Le jour commençait à poindre, et sur le lac, si tranquille la veille, se croisaient des barques chargées de soldats. Ils envahissaient les villages, occupaient les villas, se faisaient ouvrir les portes fermées ; enfin toutes les horreurs et les nécessités de la guerre. Balbianino était un poste important ; celui qui l’occupait tenait presque la clef du pays. Armand ne l’ignorait pas. Il secoua ses inquiétudes, ses regrets pour veiller aux soins de son commandement et en remplir les fonctions. En partant, il recommanda, sous des peines sévères, un profond respect, des soins assidus, une surveillance rigoureuse pour les dames qu’il laissait à Balbianino.

— Que personne ne leur parle, que nul ne les approche. Que le corps du marquis et celui de sa belle-fille restent exposés et veillés sous le portique, selon les cérémonies religieuses : on a été chercher un prêtre à Tremezzo. Je reviendrai dans une heure. Si quelque Italien se présente, il est prisonnier de guerre ; qu’on l’arrête et qu’on le veille soigneusement.

La comtesse et sa sœur restaient enfermées. Aurore se refusait toute nourriture ; elle pleurait, assise ou plutôt couchée sur un sopha. Elle resta ainsi jusqu’au soir. Madame Dandolo avait cessé de l’importuner, voyant qu’elle n’en obtenait que des impertinences. Armand rentra, mais il ne les troubla pas. Depuis le matin, un changement réel s’opérait en lui. Il se sentait meilleur ou du moins jamais il ne s’était senti si désolé de ne pas être bon.

— Laissons-les, ces pauvres femmes, pensa-t-il, je les ai fait assez souffrir. Qu’elles se reposent !

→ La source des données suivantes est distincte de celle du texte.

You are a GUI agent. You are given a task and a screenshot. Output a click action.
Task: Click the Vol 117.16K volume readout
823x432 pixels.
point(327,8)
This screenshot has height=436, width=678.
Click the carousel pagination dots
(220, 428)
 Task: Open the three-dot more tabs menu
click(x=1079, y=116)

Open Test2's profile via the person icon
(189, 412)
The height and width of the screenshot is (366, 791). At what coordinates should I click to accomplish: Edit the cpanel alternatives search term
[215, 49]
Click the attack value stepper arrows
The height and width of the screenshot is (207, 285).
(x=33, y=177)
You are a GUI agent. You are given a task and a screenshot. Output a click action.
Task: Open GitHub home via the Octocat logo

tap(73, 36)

Il ne dormit pas de la nuit. Au point du jour, au moment où il partait pour l’enterrement des deux victimes, on lui signala une ordonnance. Le général en chef le constituait commandant des environs, en lui donnant tout pouvoir pour agir selon qu’il le jugerait convenable.

La cérémonie se fit à l’église de Tremezso. La comtesse y assista voilée de noir des pieds à la tête. On ne rendit aucun honneur à l’assassin, mais la marquise reçut ceux auxquels elle avait droit. Armand conduisit le deuil. Jamais les contrastes de cette nature multiple ne s’étaient révélés d’une façon plus marquée que depuis ces quelques jours. Il y avait en cet homme l’étoffe de grandes choses : il ne fallait que les développer et les mettre en lumière. Le malheur l’aurait fait peut-être ; mais les passions furent plus fortes que lui. Il revint à Balbianino sans parler à personne lorsqu’il eut vu la dernière pelletée de terre tomber sur ce cœur qui l’avait tant aimé.

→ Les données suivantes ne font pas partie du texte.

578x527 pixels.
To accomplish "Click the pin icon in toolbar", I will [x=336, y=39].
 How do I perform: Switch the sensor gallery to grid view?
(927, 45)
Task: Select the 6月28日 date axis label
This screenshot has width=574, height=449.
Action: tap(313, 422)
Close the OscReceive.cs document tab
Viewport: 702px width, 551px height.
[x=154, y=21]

— Adieu, pauvre Fiorina ! personne ne m’aimera comme toi !

Au lieu de monter au portique, où il établit son quartier général, il resta seul dans la barque et se fit conduire de l’autre côté du lac. Pendant cette traversée, des pensées de toutes sortes l’agitèrent : il se représenta sa vie, ce qu’il avait éprouvé, ce qu’il avait souffert et fait souffrir. Son inconvenable amour pour la comtesse, le premier sentiment de son âme, y palpitait avec plus de force que jamais. Il se rappelait son désespoir quand il apprit son mariage, la rage de vengeance qui le poussa à se faire aimer d’Aurore, à l’enlever, à devenir maître de sa fortune et de sa main afin de punir l’orgueilleuse femme qui l’abandonnait ; et ces irrésolutions, et ces changements, et ces revers si familiers à la passion ! et ces désirs effrénés de ne point réussir à ce qu’il voulait néanmoins, et ces craintes, et ces impressions diverses qui donnent à un homme passionné les mille faces du caméléon ! Il avait fait de mademoiselle de Sainte-Même un instrument qu’il brisait maintenant, car elle ne résisterait pas au coup qui la frappait.

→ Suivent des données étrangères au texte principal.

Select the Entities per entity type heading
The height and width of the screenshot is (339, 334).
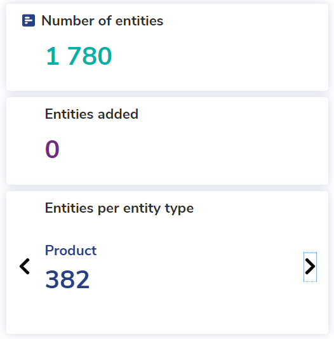[x=119, y=208]
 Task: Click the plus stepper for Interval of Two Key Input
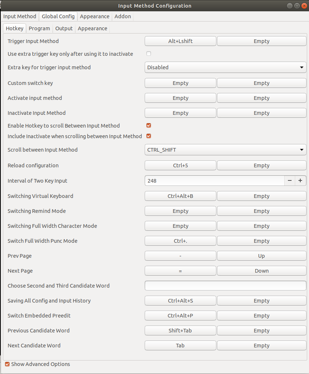coord(300,180)
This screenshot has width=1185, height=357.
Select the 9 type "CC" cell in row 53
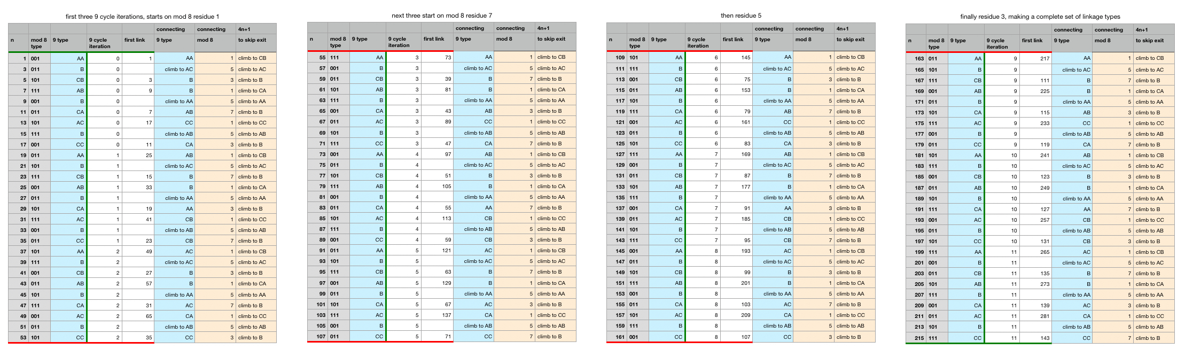(x=68, y=338)
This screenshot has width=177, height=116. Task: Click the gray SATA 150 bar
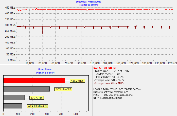pyautogui.click(x=14, y=97)
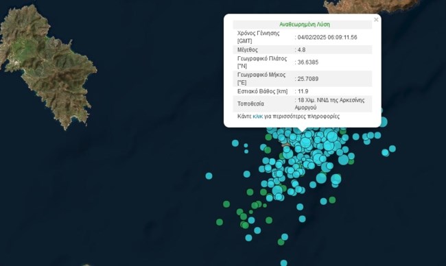Select the easternmost cyan earthquake marker
Image resolution: width=446 pixels, height=266 pixels.
coord(392,148)
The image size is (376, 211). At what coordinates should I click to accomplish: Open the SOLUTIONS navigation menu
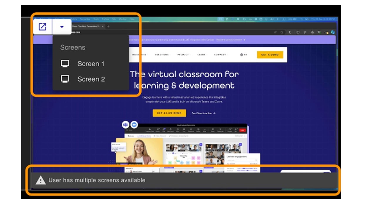point(162,55)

— Ah ! Je suis un misérable, et si j’avais le courage de mourir !… Mourir ! et elle ! la quitter, la perdre ! Oh ! non, plutôt mettre le feu à l’univers entier ! plutôt nous ensevelir ensemble sous ses ruines !

Quand il revint à Balbianino, il trouva ses soldats occupés à un jeu bien digne de leur ignorance : ils tiraient à la cible sur les statues de saints. J’ai vu la marque de leurs balles ; elle y est encore, et un saint Augustin a eu le bras cassé.

— Mon commandant, un prisonnier, dit le chef de poste.

— Où est-il ?

— Ici, dans cette vieille église.

— Qu’on l’amène. C’est un Italien ?

— Oui, mon commandant.

— Et il s’appelle ?…

— Le comte Dandolo, dit une voix grave.

— Et Andrea, pâle, ses habits en désordre, se présenta debout sous la porte.

Armand devint plus pâle que lui.

— Ah ! c’est vous ? dit-il.

— C’est moi. Vous savez ce que je viens faire, qui je viens chercher ici ?

— Oui… oui… qui vous venez chercher… je sais…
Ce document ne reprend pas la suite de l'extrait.